# Saved data entries
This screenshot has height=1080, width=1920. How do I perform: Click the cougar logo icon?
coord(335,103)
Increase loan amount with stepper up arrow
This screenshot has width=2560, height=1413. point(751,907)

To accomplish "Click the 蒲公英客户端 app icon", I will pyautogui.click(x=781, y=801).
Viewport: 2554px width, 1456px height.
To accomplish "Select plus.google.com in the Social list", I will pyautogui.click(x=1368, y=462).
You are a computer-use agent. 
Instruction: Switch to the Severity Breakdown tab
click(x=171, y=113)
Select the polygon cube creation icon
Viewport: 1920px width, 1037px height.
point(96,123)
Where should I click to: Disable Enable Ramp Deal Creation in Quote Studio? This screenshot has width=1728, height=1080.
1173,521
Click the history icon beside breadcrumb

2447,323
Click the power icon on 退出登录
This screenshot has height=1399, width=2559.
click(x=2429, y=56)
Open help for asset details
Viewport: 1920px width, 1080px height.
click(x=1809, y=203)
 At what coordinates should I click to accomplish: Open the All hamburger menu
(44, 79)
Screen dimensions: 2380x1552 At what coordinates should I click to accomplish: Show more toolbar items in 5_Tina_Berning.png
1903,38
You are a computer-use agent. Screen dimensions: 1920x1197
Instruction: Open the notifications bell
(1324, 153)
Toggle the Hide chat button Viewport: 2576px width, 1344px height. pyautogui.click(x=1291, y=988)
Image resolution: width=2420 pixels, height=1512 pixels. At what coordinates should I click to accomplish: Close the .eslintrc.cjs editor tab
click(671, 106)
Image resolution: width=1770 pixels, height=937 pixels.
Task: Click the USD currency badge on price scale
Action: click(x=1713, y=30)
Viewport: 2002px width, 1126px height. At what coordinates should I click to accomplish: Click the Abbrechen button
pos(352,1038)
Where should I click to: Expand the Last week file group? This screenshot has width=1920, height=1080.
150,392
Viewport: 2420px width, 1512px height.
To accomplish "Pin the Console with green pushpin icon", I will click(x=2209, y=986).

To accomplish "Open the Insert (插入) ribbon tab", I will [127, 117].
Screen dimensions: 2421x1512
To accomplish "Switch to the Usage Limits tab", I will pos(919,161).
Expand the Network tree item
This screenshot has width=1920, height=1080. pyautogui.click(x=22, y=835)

# Assignment
Only one stretch of the records above is wanted: the lines between the one holding "This screenshot has height=1399, width=2559." and the one holding "Toggle the Hide", inclusive, reproduced exactly.

# Worked solution
This screenshot has height=1399, width=2559.
click(x=2429, y=56)
Open help for asset details
Viewport: 1920px width, 1080px height.
click(x=1809, y=203)
 At what coordinates should I click to accomplish: Open the All hamburger menu
(44, 79)
Screen dimensions: 2380x1552 At what coordinates should I click to accomplish: Show more toolbar items in 5_Tina_Berning.png
1903,38
You are a computer-use agent. Screen dimensions: 1920x1197
Instruction: Open the notifications bell
(1324, 153)
Toggle the Hide chat button Viewport: 2576px width, 1344px height. pyautogui.click(x=1291, y=988)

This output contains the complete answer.